==== AUSGANGSTEXT ====
Text 2: Immer verschieden und doch immer dasselbe! Wo immer wir das Stück anschneiden - immer muß der Ablauf der Reihe festzustellen sein. Hierdurch wird der Zusammenhang gewährleistet; es bleibt im Ohr doch etwas hängen, auch wenn es nicht bewußt wird.

Ich kann jetzt freier erfinden, alles hat einen tieferen Zusammenhang. Ganz paradox gesprochen: Erst auf Grund dieser unerhörten Fessel ist volle Freiheit möglich geworden!

Wenn man zu dieser richtigen Auffassung von Kunst kommt, dann kann es keinen Unterschied mehr geben zwischen Wissenschaft und inspiriertem Schaffen. Je weiter man vordringt, umso identischer wird alles, und man hat zuletzt den Eindruck, keinem Menschenwerk gegenüberzustehen, sondern der Natur. (Stück 1937)
====
• **DEINE AUFGABE**
Was muss laut dem Ausgangstext immer festzustellen sein, egal wo man das Stück anschneidet?
==== GEZEIGTE DATEN ====
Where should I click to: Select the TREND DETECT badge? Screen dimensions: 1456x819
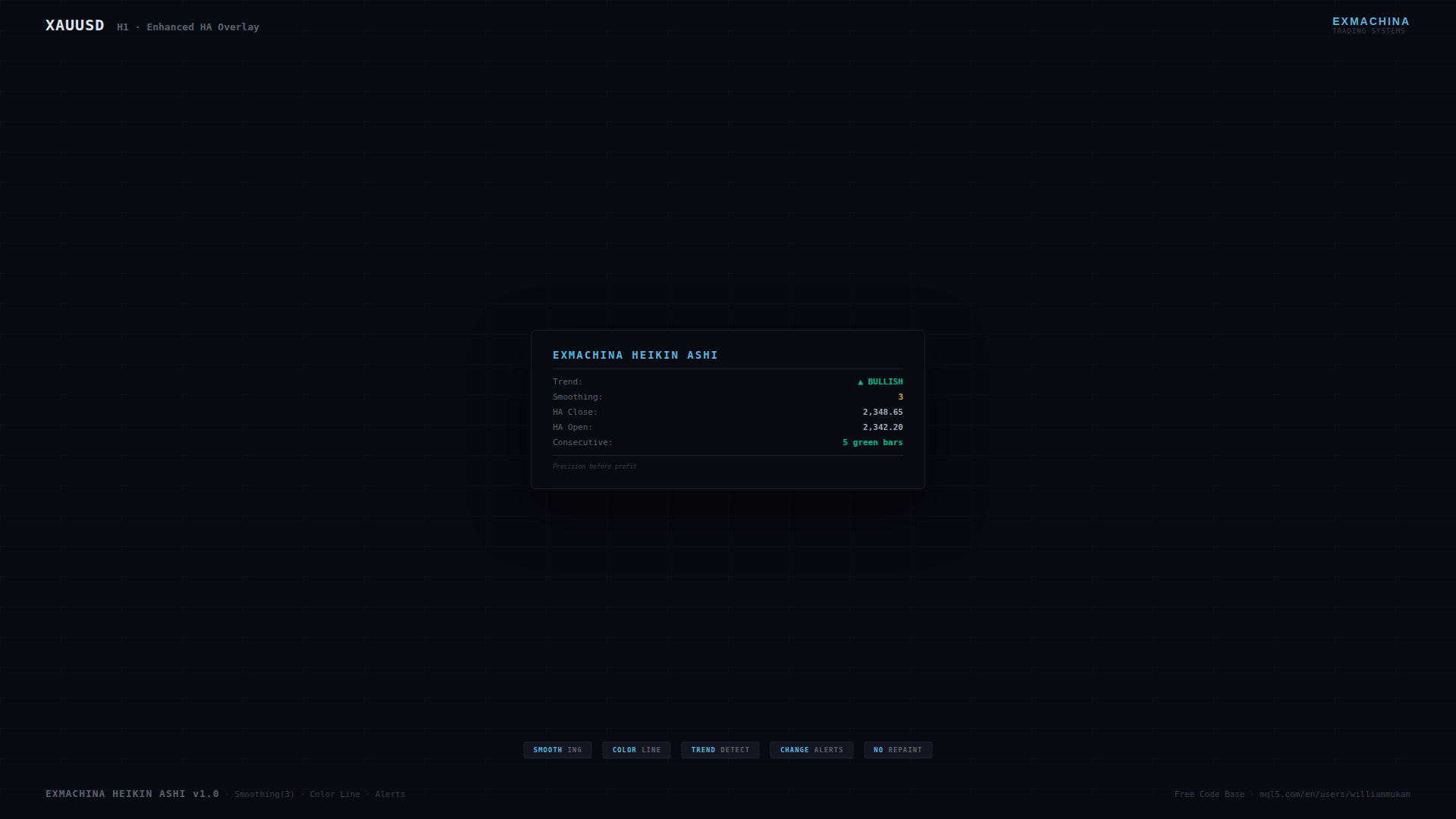pos(720,750)
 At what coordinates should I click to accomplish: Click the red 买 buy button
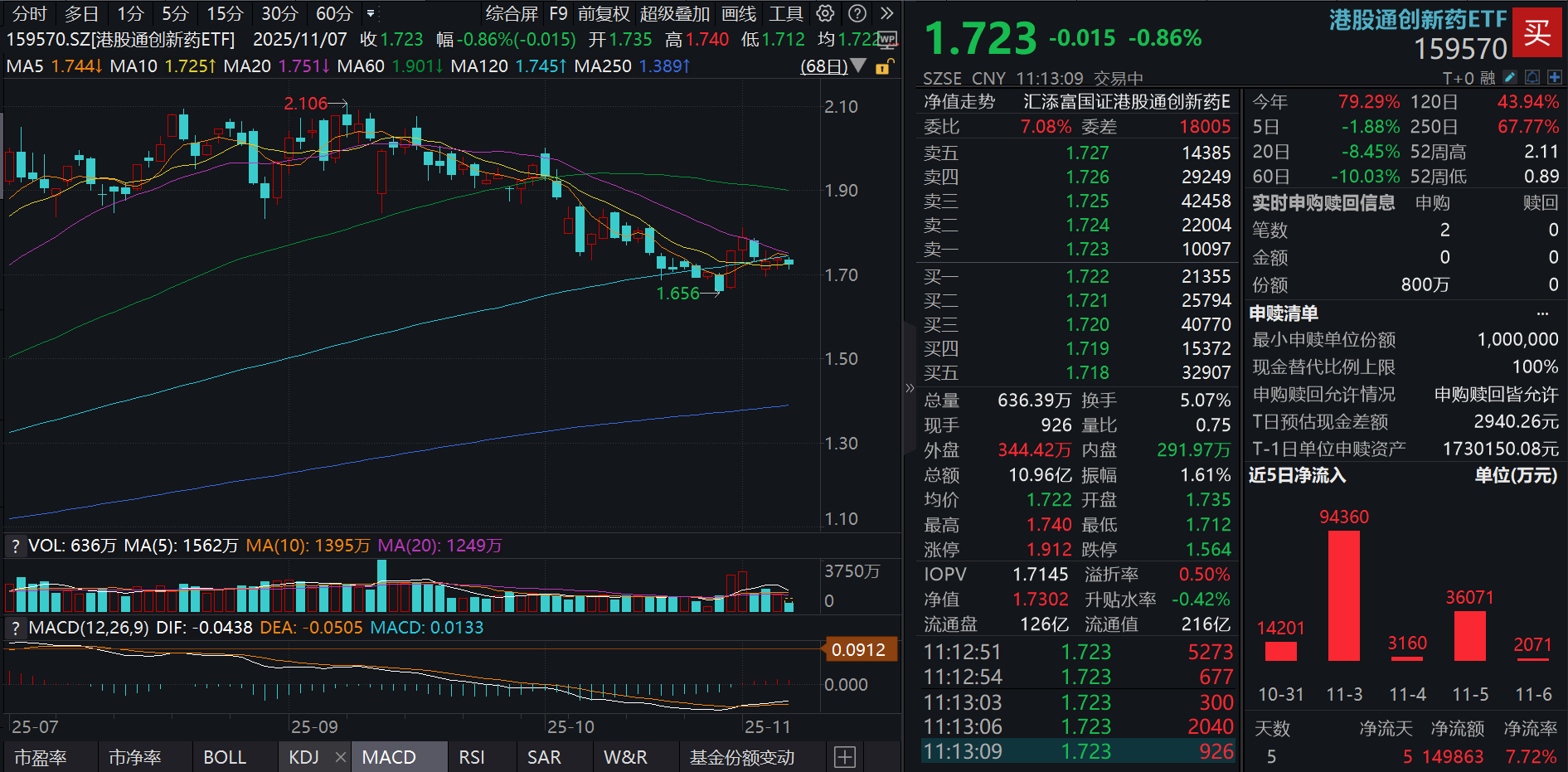(1538, 33)
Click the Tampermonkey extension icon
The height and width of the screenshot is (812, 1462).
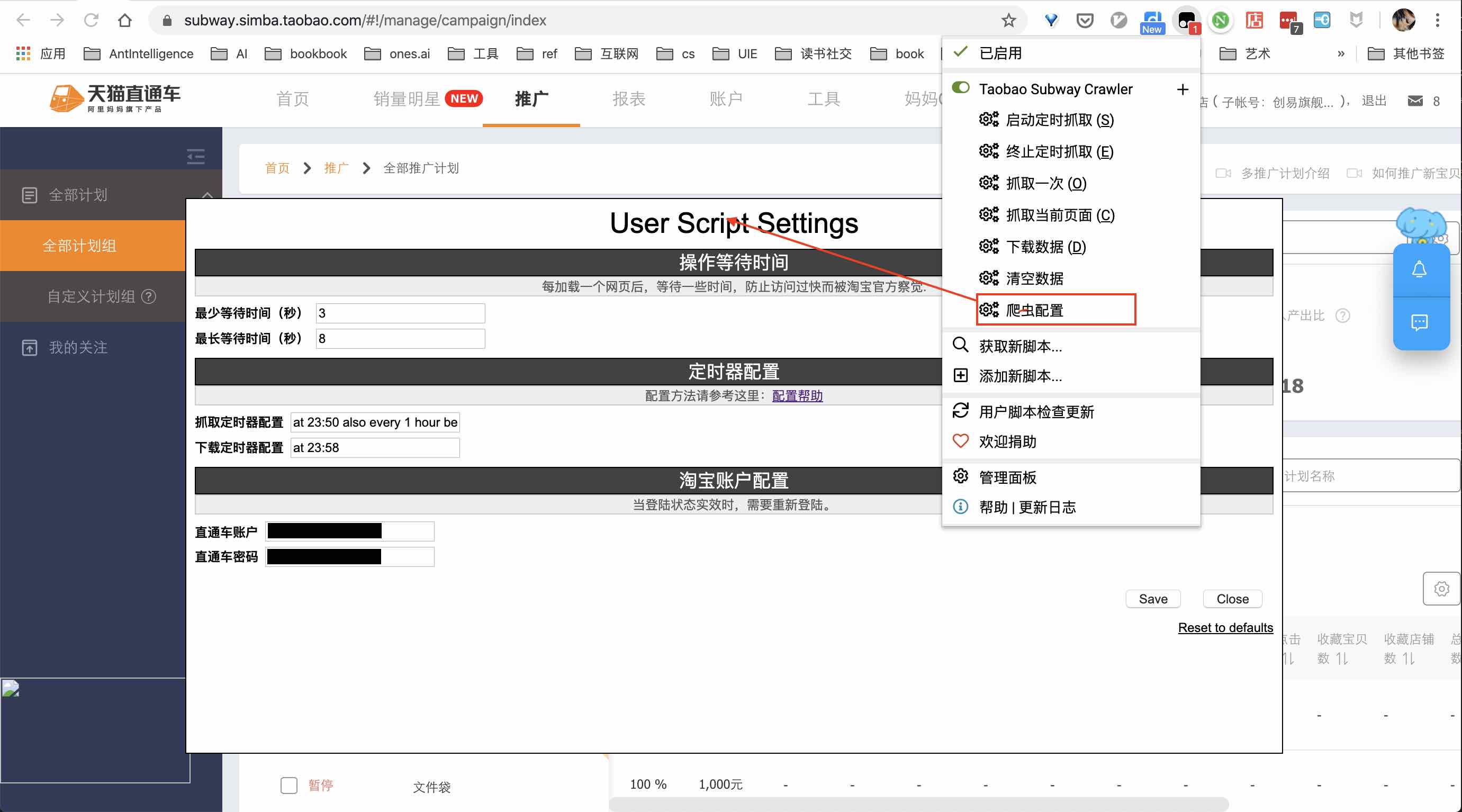(x=1186, y=21)
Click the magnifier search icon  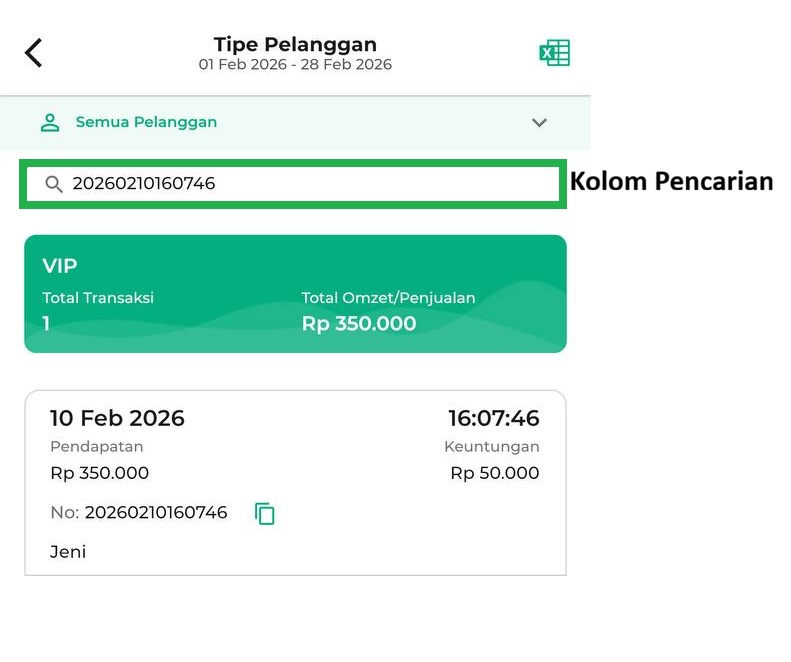point(54,184)
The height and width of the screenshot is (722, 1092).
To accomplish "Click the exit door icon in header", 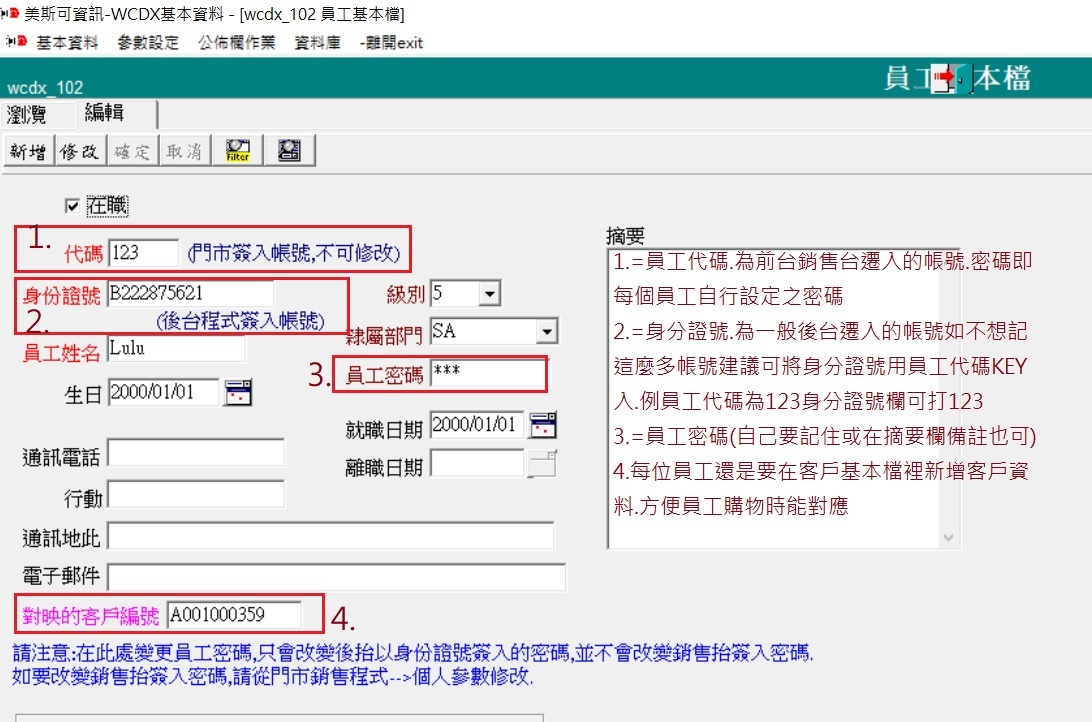I will click(944, 80).
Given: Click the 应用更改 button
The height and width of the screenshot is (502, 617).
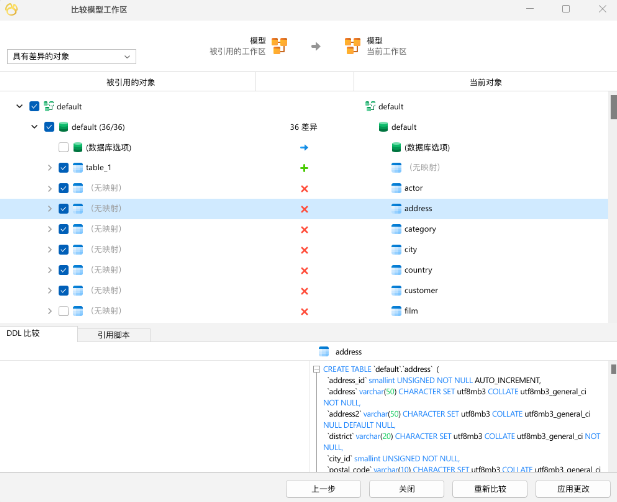Looking at the screenshot, I should tap(572, 489).
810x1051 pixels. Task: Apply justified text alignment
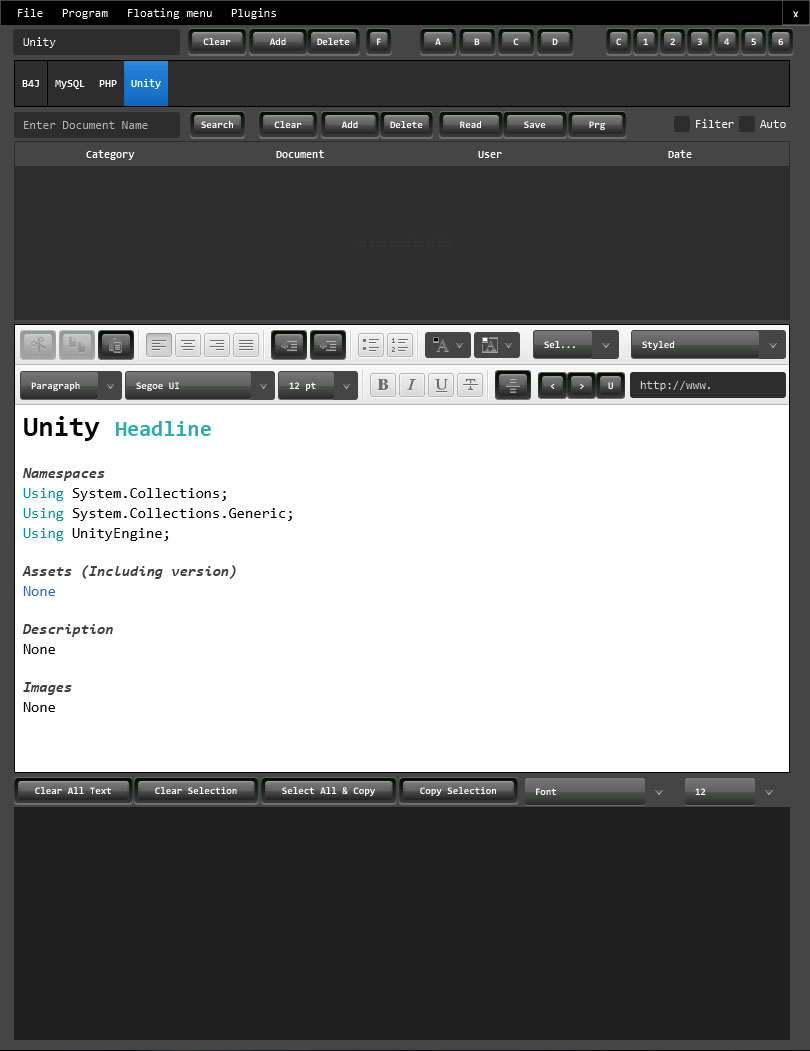pos(246,344)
====
• **ERWARTETE ANTWORT**
Der Ablauf der Reihe.